[Task brief] Rewrite the stretch from "Mark callout number 1" through "The width and height of the screenshot is (1217, 830). 890,707", substituting "marker number" for "callout number" and leaving everything else unchanged.

--------

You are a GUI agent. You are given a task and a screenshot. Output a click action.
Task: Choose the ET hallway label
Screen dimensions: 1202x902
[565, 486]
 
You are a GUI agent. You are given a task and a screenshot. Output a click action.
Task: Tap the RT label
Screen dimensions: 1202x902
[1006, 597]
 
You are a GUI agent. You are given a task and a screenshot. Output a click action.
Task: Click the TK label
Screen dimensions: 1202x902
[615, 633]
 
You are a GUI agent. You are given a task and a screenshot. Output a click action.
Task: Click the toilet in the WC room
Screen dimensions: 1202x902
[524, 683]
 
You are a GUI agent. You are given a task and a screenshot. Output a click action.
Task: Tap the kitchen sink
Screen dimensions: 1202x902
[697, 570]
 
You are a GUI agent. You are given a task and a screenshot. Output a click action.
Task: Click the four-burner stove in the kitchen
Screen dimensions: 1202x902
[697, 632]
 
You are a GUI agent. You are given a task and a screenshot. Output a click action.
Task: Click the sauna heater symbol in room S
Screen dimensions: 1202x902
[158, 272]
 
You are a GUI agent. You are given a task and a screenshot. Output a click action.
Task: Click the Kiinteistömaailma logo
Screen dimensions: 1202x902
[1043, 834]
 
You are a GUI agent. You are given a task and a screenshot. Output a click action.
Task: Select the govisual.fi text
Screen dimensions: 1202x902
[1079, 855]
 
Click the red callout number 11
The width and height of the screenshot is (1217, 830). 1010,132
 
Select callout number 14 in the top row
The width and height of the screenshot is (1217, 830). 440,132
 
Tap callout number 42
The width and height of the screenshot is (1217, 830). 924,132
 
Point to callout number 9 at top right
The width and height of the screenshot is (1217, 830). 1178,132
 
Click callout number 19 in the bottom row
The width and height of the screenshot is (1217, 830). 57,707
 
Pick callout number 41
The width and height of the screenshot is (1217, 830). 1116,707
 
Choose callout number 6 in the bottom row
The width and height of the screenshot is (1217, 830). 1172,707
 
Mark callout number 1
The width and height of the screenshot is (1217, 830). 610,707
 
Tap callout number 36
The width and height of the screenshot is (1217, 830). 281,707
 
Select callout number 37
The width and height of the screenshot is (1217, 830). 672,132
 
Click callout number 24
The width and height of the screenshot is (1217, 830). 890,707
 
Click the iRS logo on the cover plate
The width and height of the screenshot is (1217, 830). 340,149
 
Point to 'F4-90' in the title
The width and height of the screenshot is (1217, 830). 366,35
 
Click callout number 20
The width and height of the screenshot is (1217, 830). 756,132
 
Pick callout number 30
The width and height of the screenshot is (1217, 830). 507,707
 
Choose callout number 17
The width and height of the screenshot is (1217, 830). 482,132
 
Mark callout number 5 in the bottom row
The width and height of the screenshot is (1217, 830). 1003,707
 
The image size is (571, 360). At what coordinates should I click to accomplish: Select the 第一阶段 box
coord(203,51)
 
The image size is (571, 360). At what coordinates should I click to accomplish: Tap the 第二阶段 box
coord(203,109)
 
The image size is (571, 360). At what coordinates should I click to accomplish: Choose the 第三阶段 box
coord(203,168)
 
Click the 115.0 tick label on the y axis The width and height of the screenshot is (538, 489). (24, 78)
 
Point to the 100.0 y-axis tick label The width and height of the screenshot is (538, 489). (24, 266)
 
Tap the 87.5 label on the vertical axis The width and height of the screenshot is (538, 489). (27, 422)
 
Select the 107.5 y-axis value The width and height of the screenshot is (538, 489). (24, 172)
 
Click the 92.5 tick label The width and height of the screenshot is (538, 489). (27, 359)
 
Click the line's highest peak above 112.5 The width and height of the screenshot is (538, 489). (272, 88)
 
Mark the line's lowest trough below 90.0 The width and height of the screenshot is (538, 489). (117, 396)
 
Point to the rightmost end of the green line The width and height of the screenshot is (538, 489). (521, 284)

--------

[Exercise answer]
Mark marker number 1
The width and height of the screenshot is (1217, 830). 610,707
 
Tap marker number 36
The width and height of the screenshot is (1217, 830). 281,707
 
Select marker number 37
The width and height of the screenshot is (1217, 830). 672,132
 
Click marker number 24
The width and height of the screenshot is (1217, 830). 890,707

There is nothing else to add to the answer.